Ardelia Ripley Hall "was a cultural affairs officer at the United States Department of State from 1946 to 1964, where she specialized in post-World War II restitution of Nazi-looted art." [1]
Ardelia Ripley Hall born 4 December 1899, daughter of Willard Francis Hall, a machinist and policeman, and Lura Sawin Hall, a school teacher, in Weymouth, Massachusetts. [2]
Willard F. Hall 48 yrs, shoe machine stitcher, wife Lura 35 yrs, mother of 2, Ardelia R. 10 yrs, Fannie A. 6 yrs, foster child Mary E. Johnston 11 yrs, Florence A. Johnston 6 yrs, resided in 1910 in Cohasset, Norfolk, Massachusetts, [3]
" In June 1946, she received the files of the recently-disbanded Roberts Commission, a wartime American organization that laid down the framework for American attempts to locate, recover, and return looted works of art in Europe and prevent their entry into the United States.
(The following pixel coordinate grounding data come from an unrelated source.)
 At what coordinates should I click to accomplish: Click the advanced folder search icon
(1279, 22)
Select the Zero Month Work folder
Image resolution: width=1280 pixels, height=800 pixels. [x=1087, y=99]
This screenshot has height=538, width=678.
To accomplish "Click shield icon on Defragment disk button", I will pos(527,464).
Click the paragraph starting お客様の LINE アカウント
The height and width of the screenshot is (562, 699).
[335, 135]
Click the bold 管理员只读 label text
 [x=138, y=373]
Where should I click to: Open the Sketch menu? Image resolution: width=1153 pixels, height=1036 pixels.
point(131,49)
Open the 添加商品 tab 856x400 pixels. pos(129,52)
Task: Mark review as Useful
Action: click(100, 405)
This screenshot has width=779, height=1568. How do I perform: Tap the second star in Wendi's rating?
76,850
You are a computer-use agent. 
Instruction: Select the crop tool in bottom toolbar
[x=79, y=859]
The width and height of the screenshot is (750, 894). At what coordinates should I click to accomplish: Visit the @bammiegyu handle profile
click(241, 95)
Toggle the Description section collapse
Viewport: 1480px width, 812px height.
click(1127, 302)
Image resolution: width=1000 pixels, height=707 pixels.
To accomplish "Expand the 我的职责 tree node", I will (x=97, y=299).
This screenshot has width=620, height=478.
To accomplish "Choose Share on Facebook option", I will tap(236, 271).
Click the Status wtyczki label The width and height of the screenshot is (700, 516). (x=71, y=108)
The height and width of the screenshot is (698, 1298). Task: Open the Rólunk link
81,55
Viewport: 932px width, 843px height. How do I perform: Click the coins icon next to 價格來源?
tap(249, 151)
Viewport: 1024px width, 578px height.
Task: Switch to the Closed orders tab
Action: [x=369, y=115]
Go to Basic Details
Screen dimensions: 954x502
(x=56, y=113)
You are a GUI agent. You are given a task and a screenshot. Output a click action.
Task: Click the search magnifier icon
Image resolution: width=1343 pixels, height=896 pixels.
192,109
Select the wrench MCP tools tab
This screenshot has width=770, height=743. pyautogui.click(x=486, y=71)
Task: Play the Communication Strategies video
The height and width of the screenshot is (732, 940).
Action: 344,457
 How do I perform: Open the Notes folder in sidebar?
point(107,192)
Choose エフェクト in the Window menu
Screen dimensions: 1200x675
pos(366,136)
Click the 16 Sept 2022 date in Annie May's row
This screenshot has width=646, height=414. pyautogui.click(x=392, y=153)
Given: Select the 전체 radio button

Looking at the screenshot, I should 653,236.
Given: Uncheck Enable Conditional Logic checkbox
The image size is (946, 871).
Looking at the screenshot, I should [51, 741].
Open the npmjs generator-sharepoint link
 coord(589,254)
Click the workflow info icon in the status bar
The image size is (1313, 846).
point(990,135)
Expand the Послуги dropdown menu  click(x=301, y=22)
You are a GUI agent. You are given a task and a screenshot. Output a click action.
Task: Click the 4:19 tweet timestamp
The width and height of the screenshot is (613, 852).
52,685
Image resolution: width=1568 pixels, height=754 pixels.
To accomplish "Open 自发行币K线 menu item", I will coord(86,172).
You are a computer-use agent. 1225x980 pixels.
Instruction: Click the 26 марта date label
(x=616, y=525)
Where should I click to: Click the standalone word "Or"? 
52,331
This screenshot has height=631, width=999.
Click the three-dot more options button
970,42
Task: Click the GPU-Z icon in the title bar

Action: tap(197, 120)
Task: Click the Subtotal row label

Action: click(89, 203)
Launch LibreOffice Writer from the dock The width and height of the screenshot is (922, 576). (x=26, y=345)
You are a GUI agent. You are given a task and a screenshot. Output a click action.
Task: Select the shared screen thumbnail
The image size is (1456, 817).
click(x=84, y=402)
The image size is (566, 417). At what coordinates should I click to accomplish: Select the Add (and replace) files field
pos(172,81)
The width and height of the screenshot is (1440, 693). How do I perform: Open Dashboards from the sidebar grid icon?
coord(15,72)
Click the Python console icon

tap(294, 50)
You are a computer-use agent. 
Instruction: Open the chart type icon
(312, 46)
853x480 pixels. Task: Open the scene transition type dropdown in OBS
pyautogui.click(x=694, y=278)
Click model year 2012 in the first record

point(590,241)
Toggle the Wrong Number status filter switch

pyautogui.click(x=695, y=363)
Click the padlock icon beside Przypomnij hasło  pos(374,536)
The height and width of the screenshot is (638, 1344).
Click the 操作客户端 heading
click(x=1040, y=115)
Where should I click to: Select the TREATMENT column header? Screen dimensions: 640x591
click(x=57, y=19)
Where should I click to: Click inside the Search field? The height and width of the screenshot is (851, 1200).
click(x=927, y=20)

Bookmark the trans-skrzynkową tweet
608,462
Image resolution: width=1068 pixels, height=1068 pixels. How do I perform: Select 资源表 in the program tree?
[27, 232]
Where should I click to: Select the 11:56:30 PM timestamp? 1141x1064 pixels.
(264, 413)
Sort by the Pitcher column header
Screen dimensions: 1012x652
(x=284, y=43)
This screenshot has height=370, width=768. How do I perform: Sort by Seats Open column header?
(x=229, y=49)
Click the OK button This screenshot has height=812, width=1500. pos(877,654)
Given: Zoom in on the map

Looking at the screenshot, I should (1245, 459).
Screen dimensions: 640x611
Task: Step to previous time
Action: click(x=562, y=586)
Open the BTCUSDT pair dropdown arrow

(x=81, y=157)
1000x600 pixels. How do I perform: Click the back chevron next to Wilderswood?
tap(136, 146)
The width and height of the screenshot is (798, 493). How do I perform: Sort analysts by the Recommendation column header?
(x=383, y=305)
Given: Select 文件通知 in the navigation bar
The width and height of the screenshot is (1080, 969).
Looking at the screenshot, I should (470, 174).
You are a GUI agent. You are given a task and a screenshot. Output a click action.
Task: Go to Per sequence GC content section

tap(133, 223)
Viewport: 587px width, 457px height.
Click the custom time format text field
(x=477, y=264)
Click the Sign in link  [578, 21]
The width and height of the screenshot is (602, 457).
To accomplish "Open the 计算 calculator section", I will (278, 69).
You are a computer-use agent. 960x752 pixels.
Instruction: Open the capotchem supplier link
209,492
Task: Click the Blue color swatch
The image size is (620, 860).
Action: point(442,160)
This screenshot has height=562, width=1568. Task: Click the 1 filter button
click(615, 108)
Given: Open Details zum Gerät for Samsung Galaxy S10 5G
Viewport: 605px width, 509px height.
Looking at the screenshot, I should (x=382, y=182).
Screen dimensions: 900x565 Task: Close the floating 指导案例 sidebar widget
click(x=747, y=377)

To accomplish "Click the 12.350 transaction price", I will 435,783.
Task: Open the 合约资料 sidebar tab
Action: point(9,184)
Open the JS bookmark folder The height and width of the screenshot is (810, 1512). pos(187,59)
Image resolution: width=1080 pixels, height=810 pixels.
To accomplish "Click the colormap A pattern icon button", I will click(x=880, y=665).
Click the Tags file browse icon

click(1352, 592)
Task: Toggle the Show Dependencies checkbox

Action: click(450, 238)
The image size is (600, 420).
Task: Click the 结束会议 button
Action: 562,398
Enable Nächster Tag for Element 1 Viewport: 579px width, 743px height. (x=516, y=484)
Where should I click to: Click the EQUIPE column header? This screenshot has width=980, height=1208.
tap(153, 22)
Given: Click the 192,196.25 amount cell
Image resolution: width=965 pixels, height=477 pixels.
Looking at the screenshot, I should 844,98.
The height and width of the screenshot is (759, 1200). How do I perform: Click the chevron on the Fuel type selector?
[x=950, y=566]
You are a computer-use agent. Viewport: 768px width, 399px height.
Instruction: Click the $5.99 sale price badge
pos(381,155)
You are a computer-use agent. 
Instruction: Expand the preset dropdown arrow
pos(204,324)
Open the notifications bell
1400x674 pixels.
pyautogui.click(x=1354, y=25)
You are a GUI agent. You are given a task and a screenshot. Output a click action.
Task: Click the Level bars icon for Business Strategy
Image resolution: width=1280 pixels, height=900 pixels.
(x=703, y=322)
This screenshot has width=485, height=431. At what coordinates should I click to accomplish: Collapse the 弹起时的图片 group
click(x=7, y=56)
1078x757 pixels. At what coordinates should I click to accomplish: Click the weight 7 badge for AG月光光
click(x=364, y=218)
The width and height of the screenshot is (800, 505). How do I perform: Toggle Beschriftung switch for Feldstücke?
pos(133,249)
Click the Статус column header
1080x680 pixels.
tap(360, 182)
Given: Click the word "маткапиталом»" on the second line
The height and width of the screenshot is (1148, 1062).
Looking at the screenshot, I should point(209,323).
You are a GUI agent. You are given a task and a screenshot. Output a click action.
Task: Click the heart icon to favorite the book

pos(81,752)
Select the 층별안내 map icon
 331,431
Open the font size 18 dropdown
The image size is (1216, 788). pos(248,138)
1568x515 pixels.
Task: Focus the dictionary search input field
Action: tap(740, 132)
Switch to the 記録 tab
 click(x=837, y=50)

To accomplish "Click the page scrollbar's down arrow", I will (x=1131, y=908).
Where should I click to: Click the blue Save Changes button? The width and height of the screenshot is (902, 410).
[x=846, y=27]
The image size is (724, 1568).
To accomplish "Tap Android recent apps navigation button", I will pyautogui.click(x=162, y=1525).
Overnight, she became the point person on art restitution in the US government. Ardelia Hall managed to keep the issue of art restitution alive while most politicians and career government officials joined the increasingly fractious choruses of the Cold War. In retrospect, Ardelia Hall stands out as one of the few champions of the rights of Holocaust victims to reclaim their lost possessions and perhaps their only voice within the US government." [4]
Ardelia Ripley Hall died 4 Sep 1979 at Greenfield, Massachusetts,
Burial Mayflower Cemetery Duxbury, Plymouth County, Massachusetts[5]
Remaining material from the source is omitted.